Would you reproduce exactly the lines below from the one holding "Фото (560, 38)" through the one holding "So verbinden Sie zwei Wechselrichter richtig (418, 1524)", inclusive, and no others?

§ **THE DATA**
......
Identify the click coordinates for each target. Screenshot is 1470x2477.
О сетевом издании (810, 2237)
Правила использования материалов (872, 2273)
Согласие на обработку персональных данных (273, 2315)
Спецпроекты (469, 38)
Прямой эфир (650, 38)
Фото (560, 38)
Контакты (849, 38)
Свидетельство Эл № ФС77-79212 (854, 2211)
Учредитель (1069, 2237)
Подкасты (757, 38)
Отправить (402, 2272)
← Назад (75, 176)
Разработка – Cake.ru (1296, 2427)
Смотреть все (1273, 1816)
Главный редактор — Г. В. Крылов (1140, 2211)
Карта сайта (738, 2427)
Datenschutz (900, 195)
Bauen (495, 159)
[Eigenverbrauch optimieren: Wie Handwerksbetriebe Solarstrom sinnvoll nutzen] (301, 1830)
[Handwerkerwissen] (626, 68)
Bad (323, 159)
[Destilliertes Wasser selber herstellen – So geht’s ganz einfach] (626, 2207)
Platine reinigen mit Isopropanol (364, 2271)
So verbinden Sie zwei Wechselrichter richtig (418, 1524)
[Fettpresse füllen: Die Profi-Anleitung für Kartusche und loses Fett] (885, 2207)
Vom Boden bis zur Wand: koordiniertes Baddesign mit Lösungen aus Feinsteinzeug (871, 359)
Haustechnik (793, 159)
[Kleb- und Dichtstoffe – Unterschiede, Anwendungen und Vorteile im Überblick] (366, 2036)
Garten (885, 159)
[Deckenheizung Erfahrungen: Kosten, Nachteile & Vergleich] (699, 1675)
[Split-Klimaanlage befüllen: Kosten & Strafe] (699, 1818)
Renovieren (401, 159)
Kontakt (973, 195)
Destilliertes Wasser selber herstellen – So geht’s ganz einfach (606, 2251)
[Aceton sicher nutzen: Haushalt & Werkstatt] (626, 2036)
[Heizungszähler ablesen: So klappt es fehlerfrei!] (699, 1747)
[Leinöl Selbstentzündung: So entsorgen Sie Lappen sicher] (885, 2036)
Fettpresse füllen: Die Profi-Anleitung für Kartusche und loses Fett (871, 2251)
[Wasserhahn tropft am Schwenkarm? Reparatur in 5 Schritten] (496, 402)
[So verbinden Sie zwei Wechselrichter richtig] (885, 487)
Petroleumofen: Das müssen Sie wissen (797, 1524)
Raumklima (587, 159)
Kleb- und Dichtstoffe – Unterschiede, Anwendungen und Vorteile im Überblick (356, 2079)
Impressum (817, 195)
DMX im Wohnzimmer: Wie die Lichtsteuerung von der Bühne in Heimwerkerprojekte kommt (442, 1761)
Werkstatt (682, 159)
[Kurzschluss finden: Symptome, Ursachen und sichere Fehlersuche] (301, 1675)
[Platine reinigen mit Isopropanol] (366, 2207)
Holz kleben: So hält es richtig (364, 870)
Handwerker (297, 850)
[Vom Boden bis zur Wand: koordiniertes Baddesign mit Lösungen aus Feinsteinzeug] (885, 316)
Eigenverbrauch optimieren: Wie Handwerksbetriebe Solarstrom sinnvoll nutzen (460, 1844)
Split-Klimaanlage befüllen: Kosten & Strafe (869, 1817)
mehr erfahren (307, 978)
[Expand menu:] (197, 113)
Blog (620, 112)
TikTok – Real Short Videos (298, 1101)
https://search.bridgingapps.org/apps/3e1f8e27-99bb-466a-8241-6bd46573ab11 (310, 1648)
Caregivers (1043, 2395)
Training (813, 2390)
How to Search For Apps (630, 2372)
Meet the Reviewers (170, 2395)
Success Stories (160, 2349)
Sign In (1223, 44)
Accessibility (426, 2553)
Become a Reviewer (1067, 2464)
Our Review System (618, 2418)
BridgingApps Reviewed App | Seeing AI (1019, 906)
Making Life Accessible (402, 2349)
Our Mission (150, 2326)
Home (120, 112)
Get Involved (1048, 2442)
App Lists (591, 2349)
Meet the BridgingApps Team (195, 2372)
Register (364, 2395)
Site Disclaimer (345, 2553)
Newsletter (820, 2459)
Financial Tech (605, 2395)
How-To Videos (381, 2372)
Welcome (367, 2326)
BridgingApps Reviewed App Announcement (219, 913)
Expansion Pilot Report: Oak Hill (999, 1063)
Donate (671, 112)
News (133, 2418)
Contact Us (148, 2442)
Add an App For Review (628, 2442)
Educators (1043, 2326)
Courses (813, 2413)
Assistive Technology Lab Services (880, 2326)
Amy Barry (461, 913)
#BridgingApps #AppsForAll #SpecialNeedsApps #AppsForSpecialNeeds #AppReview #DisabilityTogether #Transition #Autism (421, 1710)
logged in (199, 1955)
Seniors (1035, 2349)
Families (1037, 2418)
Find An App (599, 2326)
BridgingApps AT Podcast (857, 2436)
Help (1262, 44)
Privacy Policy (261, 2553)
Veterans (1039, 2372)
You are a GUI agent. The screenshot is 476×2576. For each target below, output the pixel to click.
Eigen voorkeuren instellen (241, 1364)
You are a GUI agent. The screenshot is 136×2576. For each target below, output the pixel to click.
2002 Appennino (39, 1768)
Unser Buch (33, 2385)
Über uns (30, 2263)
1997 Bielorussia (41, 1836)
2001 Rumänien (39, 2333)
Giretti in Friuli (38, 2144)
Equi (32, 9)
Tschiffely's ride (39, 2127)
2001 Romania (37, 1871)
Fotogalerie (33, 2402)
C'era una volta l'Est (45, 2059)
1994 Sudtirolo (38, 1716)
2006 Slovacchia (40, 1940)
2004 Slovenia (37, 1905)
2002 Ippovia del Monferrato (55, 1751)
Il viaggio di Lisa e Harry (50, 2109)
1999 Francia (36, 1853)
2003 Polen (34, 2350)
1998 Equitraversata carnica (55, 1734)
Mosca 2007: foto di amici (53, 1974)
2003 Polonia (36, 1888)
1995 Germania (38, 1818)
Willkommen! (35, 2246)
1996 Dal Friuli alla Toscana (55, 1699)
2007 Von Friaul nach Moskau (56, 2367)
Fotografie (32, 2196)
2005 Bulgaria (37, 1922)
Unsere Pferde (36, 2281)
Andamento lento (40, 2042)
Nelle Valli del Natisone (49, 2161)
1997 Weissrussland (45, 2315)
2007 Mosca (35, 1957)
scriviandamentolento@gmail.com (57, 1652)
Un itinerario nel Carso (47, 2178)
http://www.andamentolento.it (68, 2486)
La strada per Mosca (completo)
......
§ **TASK RESULT**
Фото (560, 38)
Контакты (849, 38)
Свидетельство Эл № ФС77-79212 (854, 2211)
Учредитель (1069, 2237)
Подкасты (757, 38)
Отправить (402, 2272)
← Назад (75, 176)
Разработка – Cake.ru (1296, 2427)
Смотреть все (1273, 1816)
Главный редактор — Г. В. Крылов (1140, 2211)
Карта сайта (738, 2427)
Datenschutz (900, 195)
Bauen (495, 159)
[Eigenverbrauch optimieren: Wie Handwerksbetriebe Solarstrom sinnvoll nutzen] (301, 1830)
[Handwerkerwissen] (626, 68)
Bad (323, 159)
[Destilliertes Wasser selber herstellen – So geht’s ganz einfach] (626, 2207)
Platine reinigen mit Isopropanol (364, 2271)
So verbinden Sie zwei Wechselrichter richtig (418, 1524)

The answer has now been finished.